Data listing section start

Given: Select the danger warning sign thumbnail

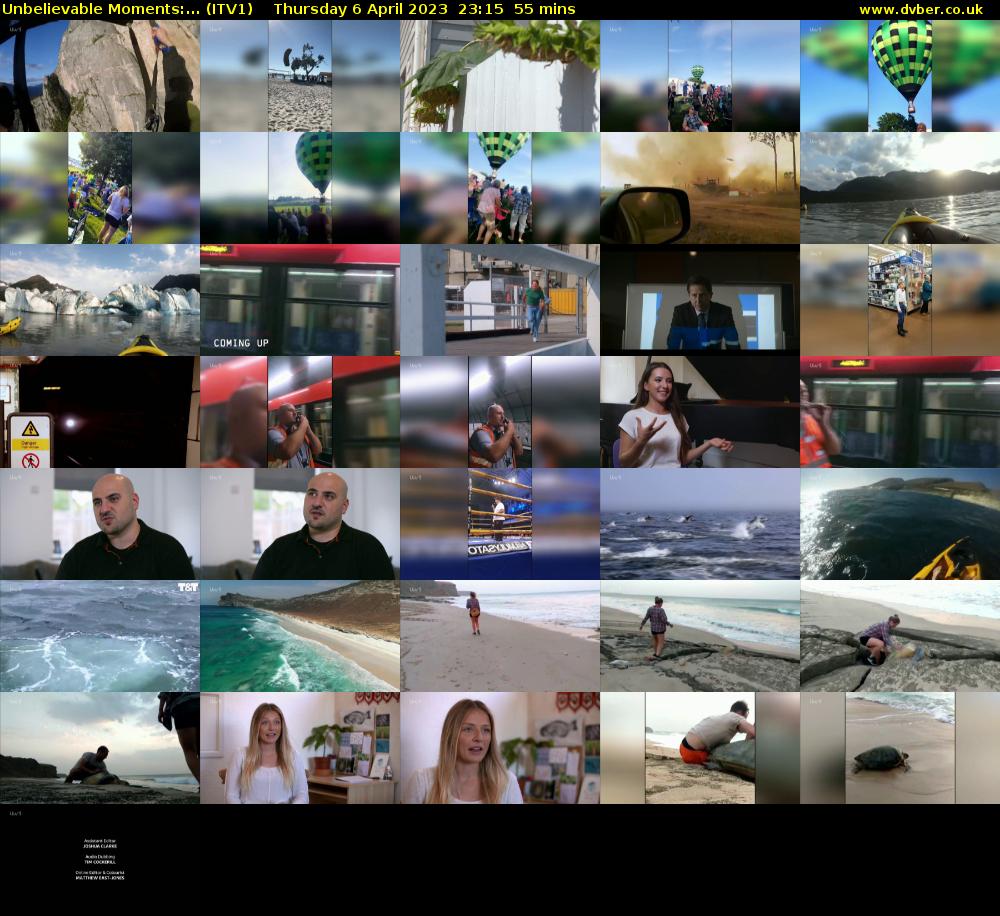Looking at the screenshot, I should 100,412.
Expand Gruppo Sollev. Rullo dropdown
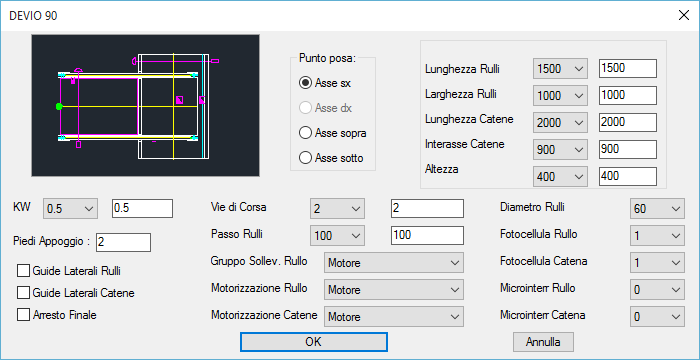The image size is (700, 360). [x=394, y=263]
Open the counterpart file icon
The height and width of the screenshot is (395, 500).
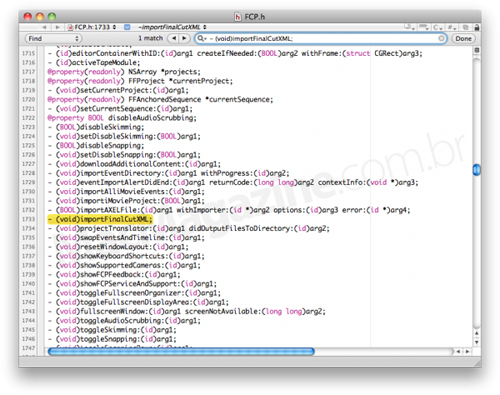(466, 27)
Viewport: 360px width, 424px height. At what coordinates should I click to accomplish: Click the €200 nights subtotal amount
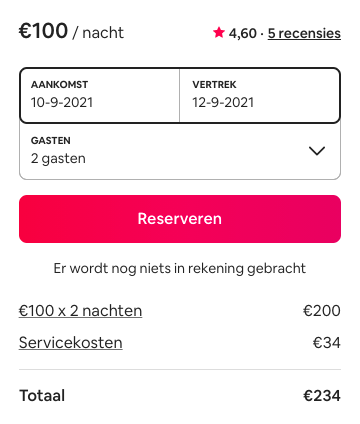tap(322, 311)
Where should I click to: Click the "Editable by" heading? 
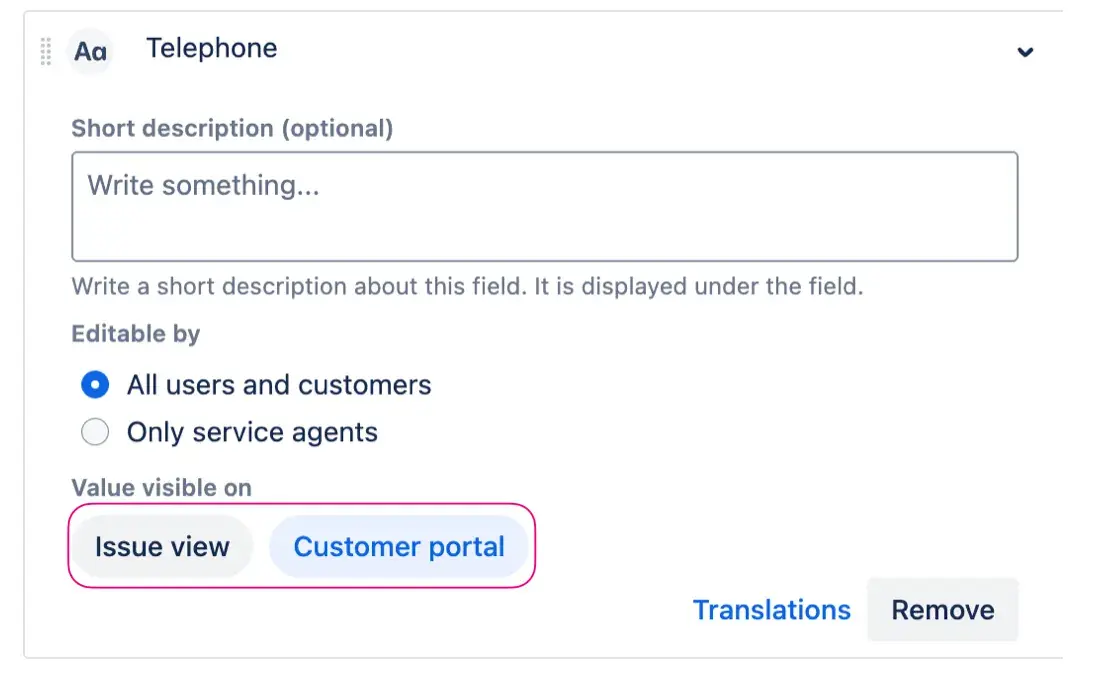pyautogui.click(x=135, y=334)
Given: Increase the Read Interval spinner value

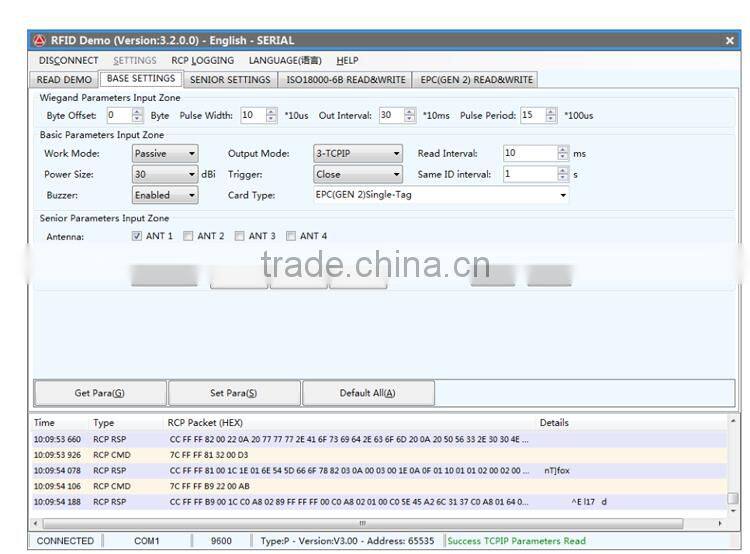Looking at the screenshot, I should [563, 150].
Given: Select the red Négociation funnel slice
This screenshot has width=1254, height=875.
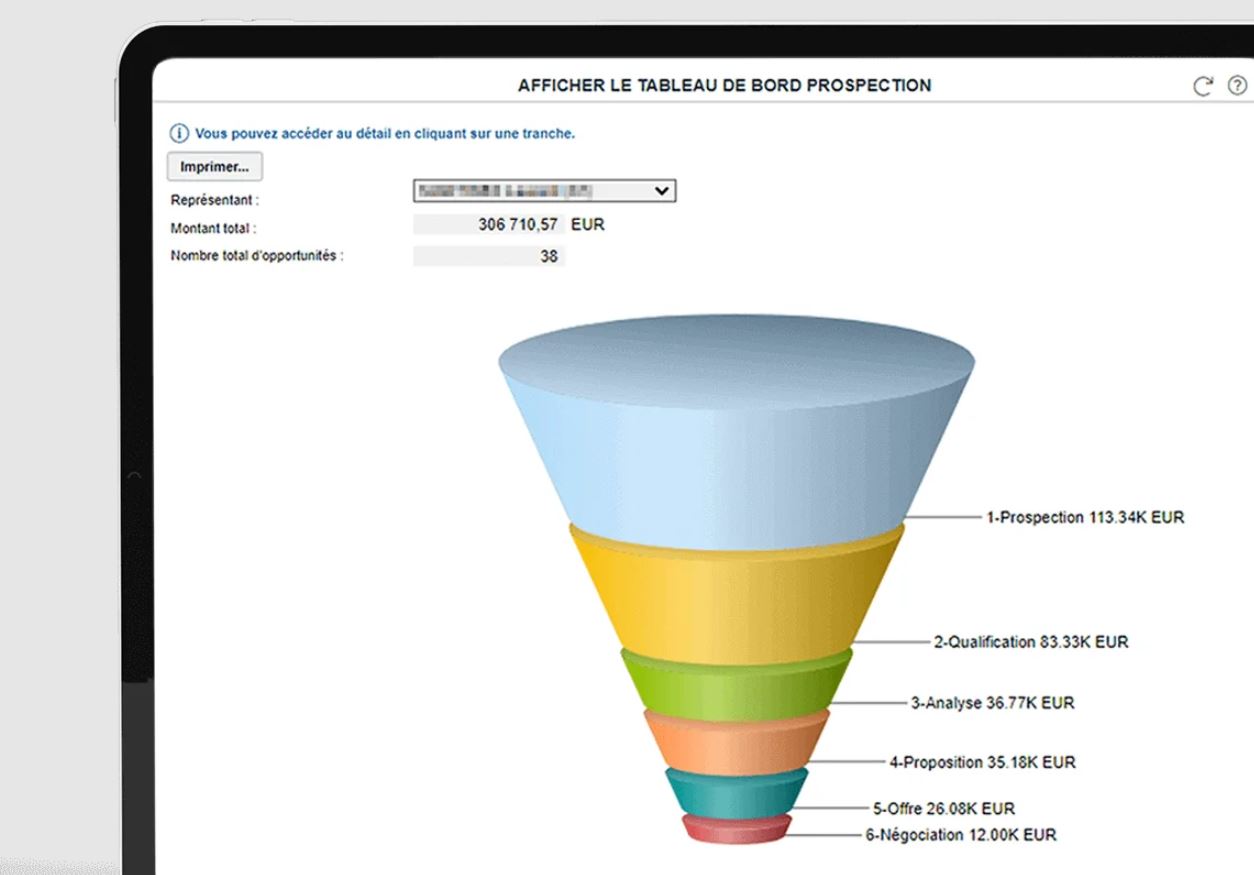Looking at the screenshot, I should pos(736,829).
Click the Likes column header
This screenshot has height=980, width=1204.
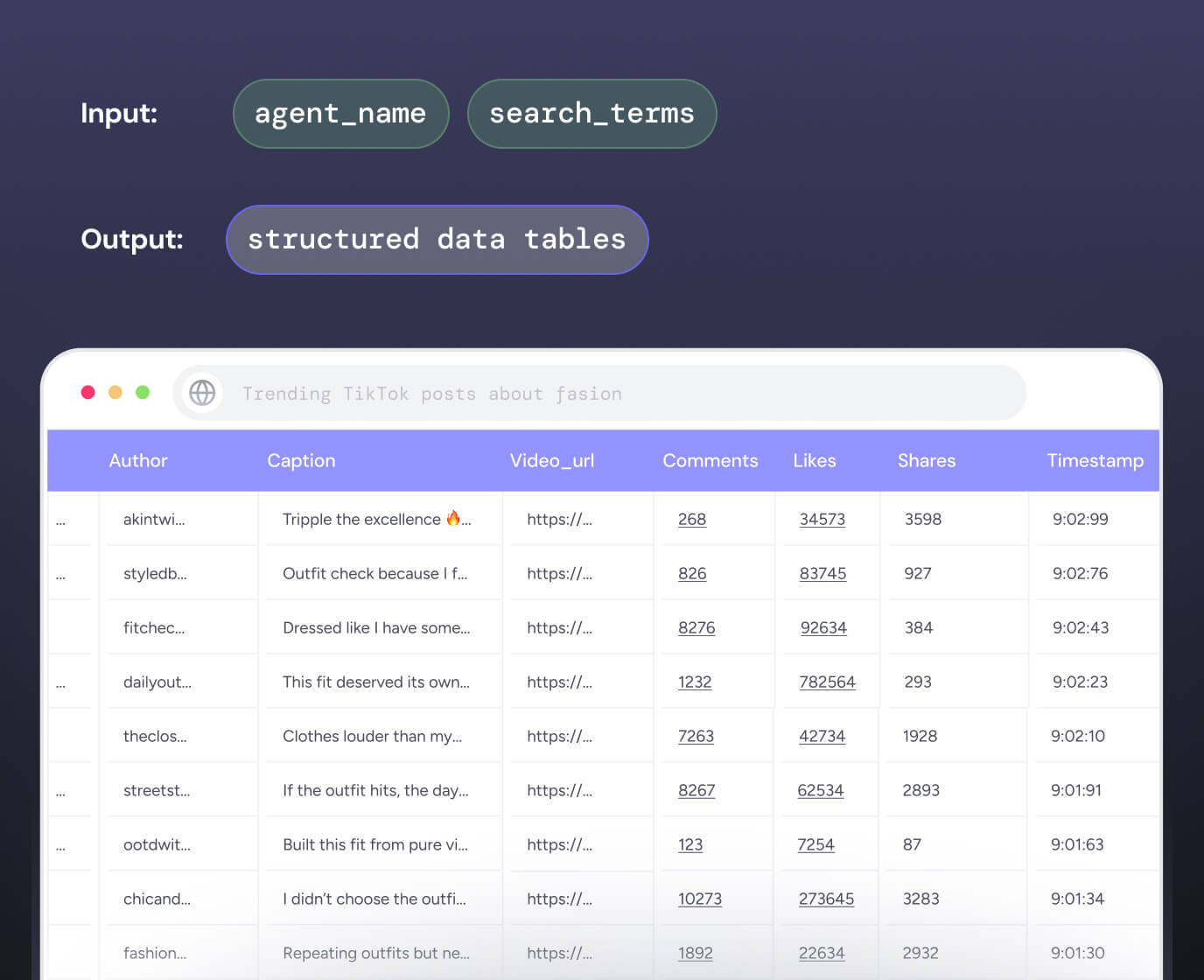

Data listing section end

Requirement: Beginning with the line holding "Viewport: 360px width, 424px", copy each line exactly through the end of the records above, and leave every picture out.

Written solution:
Viewport: 360px width, 424px height. At what coordinates should I click to accomplish: Click the €200 nights subtotal amount
tap(322, 311)
Where should I click to: Click the "Editable by" heading? 
pyautogui.click(x=135, y=334)
Given: Increase the Read Interval spinner value

Looking at the screenshot, I should [563, 150].
Given: Select the red Négociation funnel slice
This screenshot has width=1254, height=875.
Looking at the screenshot, I should pos(736,829).
Click the Likes column header
This screenshot has height=980, width=1204.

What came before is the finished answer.